▸ What to work on
Start to finish, the listing must be rewritten exactly.

▸ Source data
•••••
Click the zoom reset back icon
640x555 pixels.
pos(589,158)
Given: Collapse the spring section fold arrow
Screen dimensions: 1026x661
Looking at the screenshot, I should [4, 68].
•••••
▸ The completed task
Click the zoom reset back icon
640x555 pixels.
pos(589,158)
Given: Collapse the spring section fold arrow
Screen dimensions: 1026x661
Looking at the screenshot, I should [4, 68].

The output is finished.